• **Aim**: Write out each of the entries below word for word, without changing anything.

+++ Information supplied +++

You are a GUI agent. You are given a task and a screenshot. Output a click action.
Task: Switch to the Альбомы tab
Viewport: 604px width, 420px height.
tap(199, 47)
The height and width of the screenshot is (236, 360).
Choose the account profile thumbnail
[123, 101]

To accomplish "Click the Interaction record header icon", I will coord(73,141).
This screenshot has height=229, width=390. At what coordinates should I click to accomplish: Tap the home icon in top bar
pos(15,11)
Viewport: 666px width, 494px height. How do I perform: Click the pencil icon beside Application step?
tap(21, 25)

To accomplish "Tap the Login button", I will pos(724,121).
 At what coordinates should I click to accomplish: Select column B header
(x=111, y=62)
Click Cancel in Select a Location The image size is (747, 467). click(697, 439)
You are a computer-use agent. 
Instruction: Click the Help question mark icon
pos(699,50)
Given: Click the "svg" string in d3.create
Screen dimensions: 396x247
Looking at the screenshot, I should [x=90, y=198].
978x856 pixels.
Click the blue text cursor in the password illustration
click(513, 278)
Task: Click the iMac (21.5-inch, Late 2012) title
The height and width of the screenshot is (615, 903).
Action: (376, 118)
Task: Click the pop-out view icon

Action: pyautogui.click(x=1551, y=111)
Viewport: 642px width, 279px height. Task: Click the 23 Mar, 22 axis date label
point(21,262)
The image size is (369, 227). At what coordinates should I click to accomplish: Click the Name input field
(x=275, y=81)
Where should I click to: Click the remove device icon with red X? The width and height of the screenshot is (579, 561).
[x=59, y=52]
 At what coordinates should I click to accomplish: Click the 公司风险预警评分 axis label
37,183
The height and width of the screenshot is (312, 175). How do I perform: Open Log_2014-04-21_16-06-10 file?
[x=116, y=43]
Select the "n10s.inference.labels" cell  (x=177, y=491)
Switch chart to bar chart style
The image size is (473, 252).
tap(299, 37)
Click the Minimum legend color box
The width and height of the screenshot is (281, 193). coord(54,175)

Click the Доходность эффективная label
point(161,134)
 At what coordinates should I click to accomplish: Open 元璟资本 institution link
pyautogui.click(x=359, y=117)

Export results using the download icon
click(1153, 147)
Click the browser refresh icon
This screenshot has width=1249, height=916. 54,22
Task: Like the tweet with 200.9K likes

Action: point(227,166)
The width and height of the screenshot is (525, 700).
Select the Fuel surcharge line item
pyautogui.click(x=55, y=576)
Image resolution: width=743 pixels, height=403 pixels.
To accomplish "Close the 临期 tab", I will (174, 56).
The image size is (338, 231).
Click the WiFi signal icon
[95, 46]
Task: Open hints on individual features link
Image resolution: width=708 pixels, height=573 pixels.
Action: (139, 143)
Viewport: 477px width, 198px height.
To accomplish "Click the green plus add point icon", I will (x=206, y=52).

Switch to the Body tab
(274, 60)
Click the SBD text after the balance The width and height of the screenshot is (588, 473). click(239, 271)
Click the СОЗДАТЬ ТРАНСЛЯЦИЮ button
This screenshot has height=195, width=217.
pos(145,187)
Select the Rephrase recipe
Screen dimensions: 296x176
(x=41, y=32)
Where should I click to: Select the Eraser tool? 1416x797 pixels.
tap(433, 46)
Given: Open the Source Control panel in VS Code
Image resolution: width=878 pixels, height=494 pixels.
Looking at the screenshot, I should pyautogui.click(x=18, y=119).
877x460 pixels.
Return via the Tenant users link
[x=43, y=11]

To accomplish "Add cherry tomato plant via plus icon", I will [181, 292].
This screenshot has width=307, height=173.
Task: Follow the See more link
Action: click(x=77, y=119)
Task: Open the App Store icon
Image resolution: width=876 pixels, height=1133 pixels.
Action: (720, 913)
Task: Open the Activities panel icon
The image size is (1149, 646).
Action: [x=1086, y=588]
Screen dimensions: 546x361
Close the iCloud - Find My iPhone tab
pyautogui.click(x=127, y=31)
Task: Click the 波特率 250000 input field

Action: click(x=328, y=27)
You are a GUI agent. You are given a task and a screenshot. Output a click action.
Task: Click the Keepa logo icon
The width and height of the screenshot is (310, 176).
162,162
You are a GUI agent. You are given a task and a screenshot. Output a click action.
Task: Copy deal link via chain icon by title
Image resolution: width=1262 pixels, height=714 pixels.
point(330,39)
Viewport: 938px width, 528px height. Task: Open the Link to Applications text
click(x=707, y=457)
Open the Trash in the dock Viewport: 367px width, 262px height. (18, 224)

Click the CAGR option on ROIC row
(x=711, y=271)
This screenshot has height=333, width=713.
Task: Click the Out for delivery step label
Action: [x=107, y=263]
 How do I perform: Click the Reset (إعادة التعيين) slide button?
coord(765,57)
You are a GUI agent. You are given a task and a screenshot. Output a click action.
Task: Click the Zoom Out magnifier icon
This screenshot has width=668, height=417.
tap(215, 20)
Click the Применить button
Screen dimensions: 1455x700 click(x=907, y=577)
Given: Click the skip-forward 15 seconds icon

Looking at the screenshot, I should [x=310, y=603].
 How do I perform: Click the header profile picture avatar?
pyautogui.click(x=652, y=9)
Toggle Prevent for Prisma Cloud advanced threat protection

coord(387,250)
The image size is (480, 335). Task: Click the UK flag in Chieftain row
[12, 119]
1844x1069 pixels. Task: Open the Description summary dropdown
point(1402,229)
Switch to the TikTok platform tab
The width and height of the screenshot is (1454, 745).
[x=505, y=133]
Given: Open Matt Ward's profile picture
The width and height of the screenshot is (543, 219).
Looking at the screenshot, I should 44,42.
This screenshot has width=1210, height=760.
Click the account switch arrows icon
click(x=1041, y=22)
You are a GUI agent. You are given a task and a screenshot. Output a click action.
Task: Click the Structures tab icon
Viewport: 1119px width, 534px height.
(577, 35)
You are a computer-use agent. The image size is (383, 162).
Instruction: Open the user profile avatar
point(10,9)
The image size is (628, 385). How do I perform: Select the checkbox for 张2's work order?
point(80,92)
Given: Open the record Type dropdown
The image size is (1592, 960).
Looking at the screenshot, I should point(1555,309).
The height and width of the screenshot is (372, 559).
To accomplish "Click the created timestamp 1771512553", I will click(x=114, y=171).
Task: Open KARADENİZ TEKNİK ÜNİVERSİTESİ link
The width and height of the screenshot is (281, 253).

+++

• **The solution**:
You are a GUI agent. You are given a task and a screenshot. Output a click action.
Task: Switch to the Альбомы tab
Viewport: 604px width, 420px height.
tap(199, 47)
The height and width of the screenshot is (236, 360).
Choose the account profile thumbnail
[123, 101]

To accomplish "Click the Interaction record header icon", I will coord(73,141).
This screenshot has height=229, width=390. At what coordinates should I click to accomplish: Tap the home icon in top bar
pos(15,11)
Viewport: 666px width, 494px height. How do I perform: Click the pencil icon beside Application step?
tap(21, 25)

To accomplish "Tap the Login button", I will pos(724,121).
 At what coordinates should I click to accomplish: Select column B header
(x=111, y=62)
Click Cancel in Select a Location The image size is (747, 467). click(697, 439)
You are a computer-use agent. 
Instruction: Click the Help question mark icon
pos(699,50)
Given: Click the "svg" string in d3.create
Screen dimensions: 396x247
Looking at the screenshot, I should [x=90, y=198].
978x856 pixels.
Click the blue text cursor in the password illustration
click(513, 278)
Task: Click the iMac (21.5-inch, Late 2012) title
The height and width of the screenshot is (615, 903).
Action: (376, 118)
Task: Click the pop-out view icon

Action: pyautogui.click(x=1551, y=111)
Viewport: 642px width, 279px height. Task: Click the 23 Mar, 22 axis date label
point(21,262)
The image size is (369, 227). At what coordinates should I click to accomplish: Click the Name input field
(x=275, y=81)
Where should I click to: Click the remove device icon with red X? The width and height of the screenshot is (579, 561).
[x=59, y=52]
 At what coordinates should I click to accomplish: Click the 公司风险预警评分 axis label
37,183
The height and width of the screenshot is (312, 175). How do I perform: Open Log_2014-04-21_16-06-10 file?
[x=116, y=43]
Select the "n10s.inference.labels" cell  (x=177, y=491)
Switch chart to bar chart style
The image size is (473, 252).
tap(299, 37)
Click the Minimum legend color box
The width and height of the screenshot is (281, 193). coord(54,175)

Click the Доходность эффективная label
point(161,134)
 At what coordinates should I click to accomplish: Open 元璟资本 institution link
pyautogui.click(x=359, y=117)

Export results using the download icon
click(1153, 147)
Click the browser refresh icon
This screenshot has width=1249, height=916. 54,22
Task: Like the tweet with 200.9K likes

Action: point(227,166)
The width and height of the screenshot is (525, 700).
Select the Fuel surcharge line item
pyautogui.click(x=55, y=576)
Image resolution: width=743 pixels, height=403 pixels.
To accomplish "Close the 临期 tab", I will (174, 56).
The image size is (338, 231).
Click the WiFi signal icon
[95, 46]
Task: Open hints on individual features link
Image resolution: width=708 pixels, height=573 pixels.
Action: (139, 143)
Viewport: 477px width, 198px height.
To accomplish "Click the green plus add point icon", I will (x=206, y=52).

Switch to the Body tab
(274, 60)
Click the SBD text after the balance The width and height of the screenshot is (588, 473). click(239, 271)
Click the СОЗДАТЬ ТРАНСЛЯЦИЮ button
This screenshot has height=195, width=217.
pos(145,187)
Select the Rephrase recipe
Screen dimensions: 296x176
(x=41, y=32)
Where should I click to: Select the Eraser tool? 1416x797 pixels.
tap(433, 46)
Given: Open the Source Control panel in VS Code
Image resolution: width=878 pixels, height=494 pixels.
Looking at the screenshot, I should pyautogui.click(x=18, y=119).
877x460 pixels.
Return via the Tenant users link
[x=43, y=11]

To accomplish "Add cherry tomato plant via plus icon", I will [181, 292].
This screenshot has width=307, height=173.
Task: Follow the See more link
Action: click(x=77, y=119)
Task: Open the App Store icon
Image resolution: width=876 pixels, height=1133 pixels.
Action: (720, 913)
Task: Open the Activities panel icon
The image size is (1149, 646).
Action: [x=1086, y=588]
Screen dimensions: 546x361
Close the iCloud - Find My iPhone tab
pyautogui.click(x=127, y=31)
Task: Click the 波特率 250000 input field

Action: click(x=328, y=27)
You are a GUI agent. You are given a task and a screenshot. Output a click action.
Task: Click the Keepa logo icon
The width and height of the screenshot is (310, 176).
162,162
You are a GUI agent. You are given a task and a screenshot. Output a click action.
Task: Copy deal link via chain icon by title
Image resolution: width=1262 pixels, height=714 pixels.
point(330,39)
Viewport: 938px width, 528px height. Task: Open the Link to Applications text
click(x=707, y=457)
Open the Trash in the dock Viewport: 367px width, 262px height. (18, 224)

Click the CAGR option on ROIC row
(x=711, y=271)
This screenshot has height=333, width=713.
Task: Click the Out for delivery step label
Action: [x=107, y=263]
 How do I perform: Click the Reset (إعادة التعيين) slide button?
coord(765,57)
You are a GUI agent. You are given a task and a screenshot. Output a click action.
Task: Click the Zoom Out magnifier icon
This screenshot has width=668, height=417.
tap(215, 20)
Click the Применить button
Screen dimensions: 1455x700 click(x=907, y=577)
Given: Click the skip-forward 15 seconds icon

Looking at the screenshot, I should [x=310, y=603].
 How do I perform: Click the header profile picture avatar?
pyautogui.click(x=652, y=9)
Toggle Prevent for Prisma Cloud advanced threat protection

coord(387,250)
The image size is (480, 335). Task: Click the UK flag in Chieftain row
[12, 119]
1844x1069 pixels. Task: Open the Description summary dropdown
point(1402,229)
Switch to the TikTok platform tab
The width and height of the screenshot is (1454, 745).
[x=505, y=133]
Given: Open Matt Ward's profile picture
The width and height of the screenshot is (543, 219).
Looking at the screenshot, I should 44,42.
This screenshot has width=1210, height=760.
Click the account switch arrows icon
click(x=1041, y=22)
You are a GUI agent. You are given a task and a screenshot. Output a click action.
Task: Click the Structures tab icon
Viewport: 1119px width, 534px height.
(577, 35)
You are a computer-use agent. The image size is (383, 162).
Instruction: Open the user profile avatar
point(10,9)
The image size is (628, 385). How do I perform: Select the checkbox for 张2's work order?
point(80,92)
Given: Open the record Type dropdown
The image size is (1592, 960).
Looking at the screenshot, I should point(1555,309).
The height and width of the screenshot is (372, 559).
To accomplish "Click the created timestamp 1771512553", I will click(x=114, y=171).
Task: Open KARADENİZ TEKNİK ÜNİVERSİTESİ link
The width and height of the screenshot is (281, 253).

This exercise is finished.